# [Consigne 1]
Transcrivez fidèlement un passage du texte sur l’avenir des Centres de la CSDM, en commençant à "Face à cette" et en terminant à "maintien de Carrefour.".

Face à cette impasse, les membres, le personnel et ses sympathisant-e-s mettent de la pression sur le gouvernement du Québec afin que celui-ci finance directement le manque à gagner, laissant par le fait même les commissaires de la CSDM tergiverser sur l’avenir des Centres. On est justement en campagne électorale scolaire et selon un compte rendu de la soirée du 21 octobre avec les candidates des 3 partis seule Jocelyne Cyr de Priorité Écoles s’est engagée à renouveler le bail du Carrefour si le gouvernement ne débloquait pas les fonds. Quant à la commissaire sortante, Violaine Cousineau, elle n’a pas voulu aller au-delà d’un appui formel au maintien de Carrefour.

# [Consigne 2]
Extrayez telles quelles les lignes des entrées en commençant par celle qui contient "Task: Click 送料無料 badge under the pink guitar" et en terminant par celle qui contient "pyautogui.click(x=223, y=352)", ces deux lignes comprises.

# [Données enregistrées]
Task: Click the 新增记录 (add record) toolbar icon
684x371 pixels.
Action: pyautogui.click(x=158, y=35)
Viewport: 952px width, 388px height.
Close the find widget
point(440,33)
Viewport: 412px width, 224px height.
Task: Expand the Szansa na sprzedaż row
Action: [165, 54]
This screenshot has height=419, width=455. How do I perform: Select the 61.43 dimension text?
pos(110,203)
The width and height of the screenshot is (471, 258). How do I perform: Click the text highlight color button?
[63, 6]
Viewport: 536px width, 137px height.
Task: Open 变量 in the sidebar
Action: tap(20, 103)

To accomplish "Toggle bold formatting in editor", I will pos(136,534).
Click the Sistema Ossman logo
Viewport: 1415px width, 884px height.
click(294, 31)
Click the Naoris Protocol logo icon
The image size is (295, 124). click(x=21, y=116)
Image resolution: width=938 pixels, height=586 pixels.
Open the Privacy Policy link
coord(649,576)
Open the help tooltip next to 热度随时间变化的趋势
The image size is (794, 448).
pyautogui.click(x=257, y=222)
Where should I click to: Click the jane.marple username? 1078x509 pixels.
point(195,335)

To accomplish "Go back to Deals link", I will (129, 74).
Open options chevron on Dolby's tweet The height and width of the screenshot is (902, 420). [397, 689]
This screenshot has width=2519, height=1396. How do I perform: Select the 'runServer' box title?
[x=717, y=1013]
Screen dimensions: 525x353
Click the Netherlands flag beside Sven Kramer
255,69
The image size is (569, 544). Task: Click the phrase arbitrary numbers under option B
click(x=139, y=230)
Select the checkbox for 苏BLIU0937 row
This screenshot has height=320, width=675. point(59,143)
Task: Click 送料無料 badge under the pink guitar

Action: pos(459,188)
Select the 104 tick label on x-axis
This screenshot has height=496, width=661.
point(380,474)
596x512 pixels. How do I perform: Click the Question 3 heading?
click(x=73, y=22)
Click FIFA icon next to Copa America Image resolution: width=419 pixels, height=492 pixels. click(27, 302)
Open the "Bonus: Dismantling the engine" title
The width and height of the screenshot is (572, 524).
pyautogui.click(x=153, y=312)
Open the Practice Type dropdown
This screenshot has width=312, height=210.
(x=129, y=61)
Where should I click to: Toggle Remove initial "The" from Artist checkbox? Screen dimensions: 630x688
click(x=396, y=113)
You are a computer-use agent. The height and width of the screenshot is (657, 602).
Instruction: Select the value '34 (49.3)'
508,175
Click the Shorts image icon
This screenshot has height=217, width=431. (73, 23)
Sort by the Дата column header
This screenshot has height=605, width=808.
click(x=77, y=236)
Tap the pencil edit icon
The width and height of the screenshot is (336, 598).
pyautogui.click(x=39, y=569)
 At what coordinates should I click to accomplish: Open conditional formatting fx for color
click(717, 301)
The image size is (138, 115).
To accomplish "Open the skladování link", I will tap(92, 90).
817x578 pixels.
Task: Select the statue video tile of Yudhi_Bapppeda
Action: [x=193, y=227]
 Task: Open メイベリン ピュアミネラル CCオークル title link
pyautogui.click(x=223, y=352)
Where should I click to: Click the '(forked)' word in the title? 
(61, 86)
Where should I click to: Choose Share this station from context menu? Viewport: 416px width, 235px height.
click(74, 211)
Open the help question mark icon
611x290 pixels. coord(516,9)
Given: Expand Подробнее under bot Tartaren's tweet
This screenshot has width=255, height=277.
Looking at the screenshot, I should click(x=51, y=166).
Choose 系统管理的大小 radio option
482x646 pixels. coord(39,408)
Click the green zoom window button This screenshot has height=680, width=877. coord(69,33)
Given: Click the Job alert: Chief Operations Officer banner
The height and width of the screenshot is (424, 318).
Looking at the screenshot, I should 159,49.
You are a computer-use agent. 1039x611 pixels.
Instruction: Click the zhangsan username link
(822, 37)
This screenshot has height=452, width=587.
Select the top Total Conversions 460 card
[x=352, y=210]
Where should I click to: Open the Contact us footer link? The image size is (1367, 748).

# [Bonne réponse 1]
Face à cette impasse, les membres, le personnel et ses sympathisant-e-s mettent de la pression sur le gouvernement du Québec afin que celui-ci finance directement le manque à gagner, laissant par le fait même les commissaires de la CSDM tergiverser sur l’avenir des Centres. On est justement en campagne électorale scolaire et selon un compte rendu de la soirée du 21 octobre avec les candidates des 3 partis seule Jocelyne Cyr de Priorité Écoles s’est engagée à renouveler le bail du Carrefour si le gouvernement ne débloquait pas les fonds. Quant à la commissaire sortante, Violaine Cousineau, elle n’a pas voulu aller au-delà d’un appui formel au maintien de Carrefour.

# [Bonne réponse 2]
Task: Click 送料無料 badge under the pink guitar

Action: pos(459,188)
Select the 104 tick label on x-axis
This screenshot has height=496, width=661.
point(380,474)
596x512 pixels. How do I perform: Click the Question 3 heading?
click(x=73, y=22)
Click FIFA icon next to Copa America Image resolution: width=419 pixels, height=492 pixels. click(27, 302)
Open the "Bonus: Dismantling the engine" title
The width and height of the screenshot is (572, 524).
pyautogui.click(x=153, y=312)
Open the Practice Type dropdown
This screenshot has width=312, height=210.
(x=129, y=61)
Where should I click to: Toggle Remove initial "The" from Artist checkbox? Screen dimensions: 630x688
click(x=396, y=113)
You are a computer-use agent. The height and width of the screenshot is (657, 602).
Instruction: Select the value '34 (49.3)'
508,175
Click the Shorts image icon
This screenshot has height=217, width=431. (73, 23)
Sort by the Дата column header
This screenshot has height=605, width=808.
click(x=77, y=236)
Tap the pencil edit icon
The width and height of the screenshot is (336, 598).
pyautogui.click(x=39, y=569)
 At what coordinates should I click to accomplish: Open conditional formatting fx for color
click(717, 301)
The image size is (138, 115).
To accomplish "Open the skladování link", I will tap(92, 90).
817x578 pixels.
Task: Select the statue video tile of Yudhi_Bapppeda
Action: [x=193, y=227]
 Task: Open メイベリン ピュアミネラル CCオークル title link
pyautogui.click(x=223, y=352)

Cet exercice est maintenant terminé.